### Task requirements:
Copy word for word the lines in the records below, starting at the line with "Task: Skip to the next video" and ending at the line with "Click inside the 电影名称 search input box". Skip the pictures.

### Listed entries:
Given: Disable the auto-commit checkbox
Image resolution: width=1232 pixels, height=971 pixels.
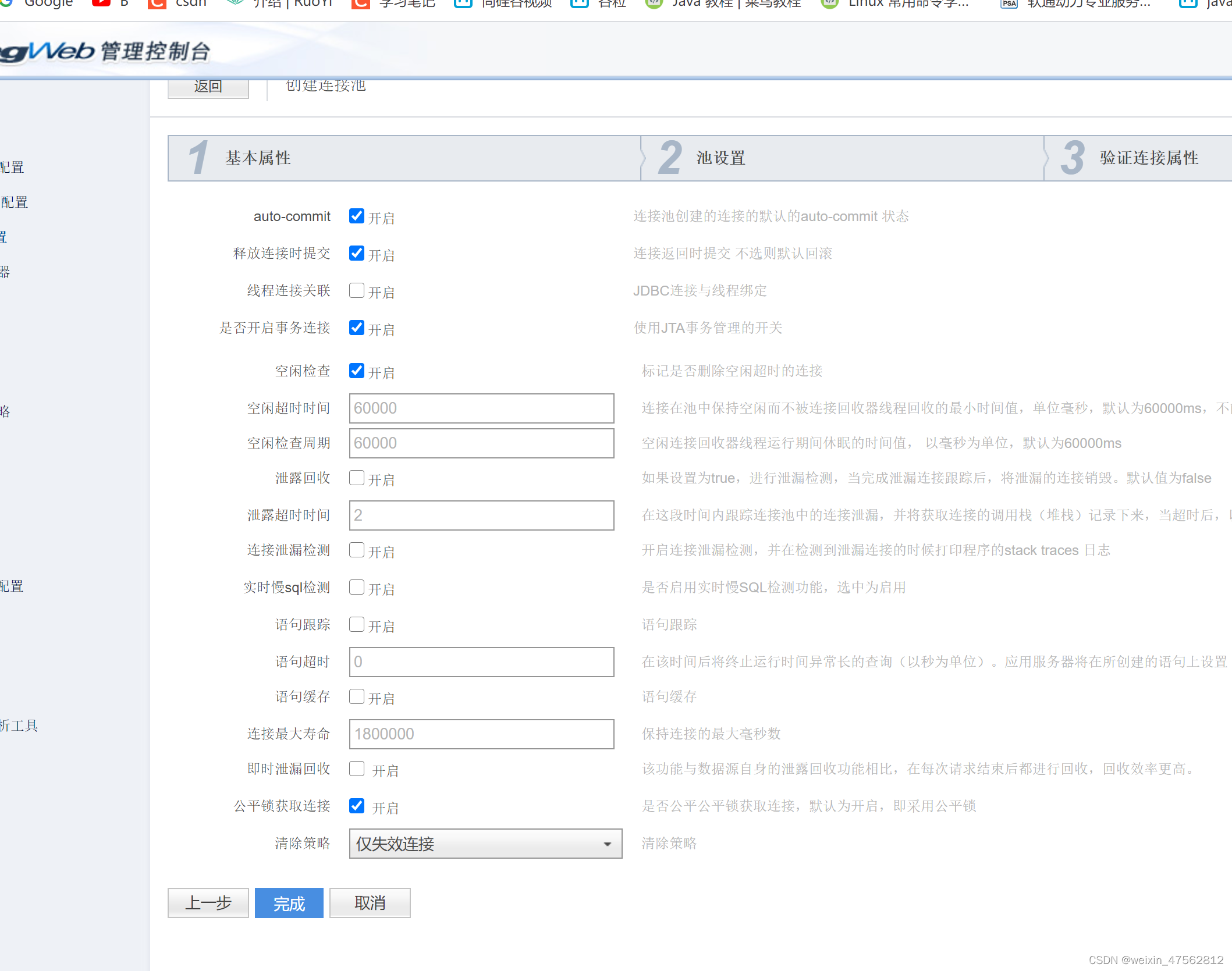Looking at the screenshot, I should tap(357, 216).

...

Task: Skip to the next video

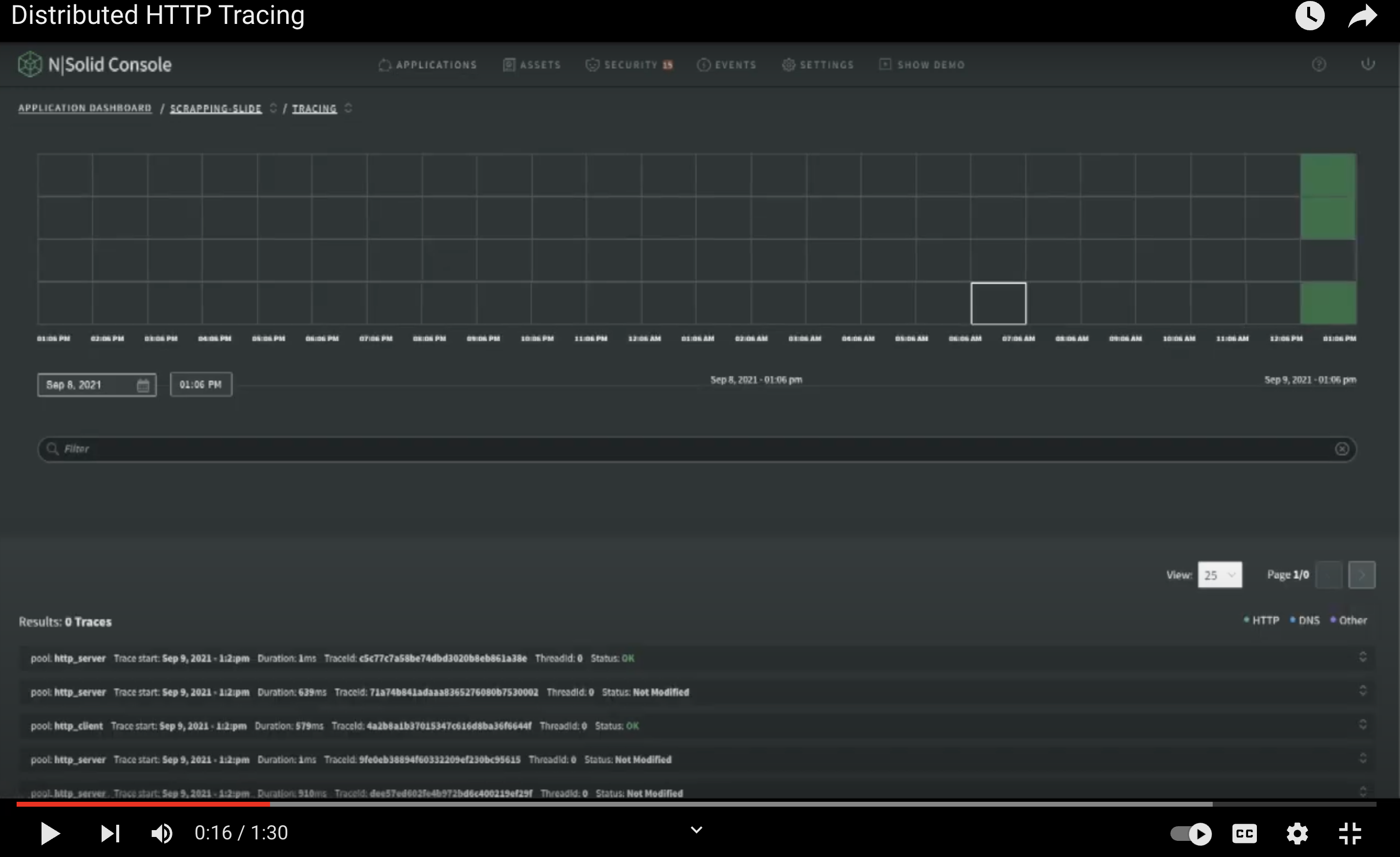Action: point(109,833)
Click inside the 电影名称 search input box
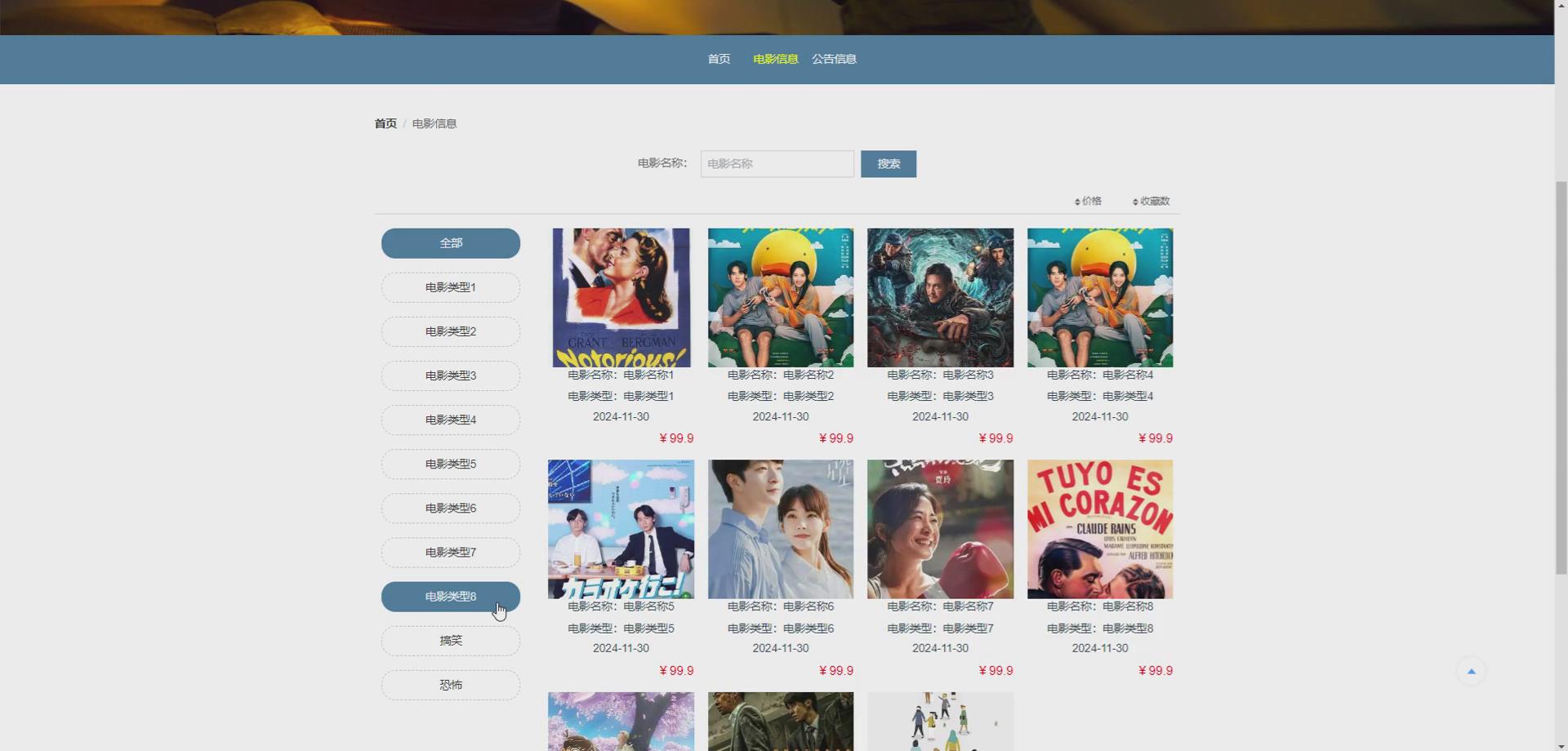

### Output below:
Task: Skip to the next video

Action: point(109,833)
Click inside the 电影名称 search input box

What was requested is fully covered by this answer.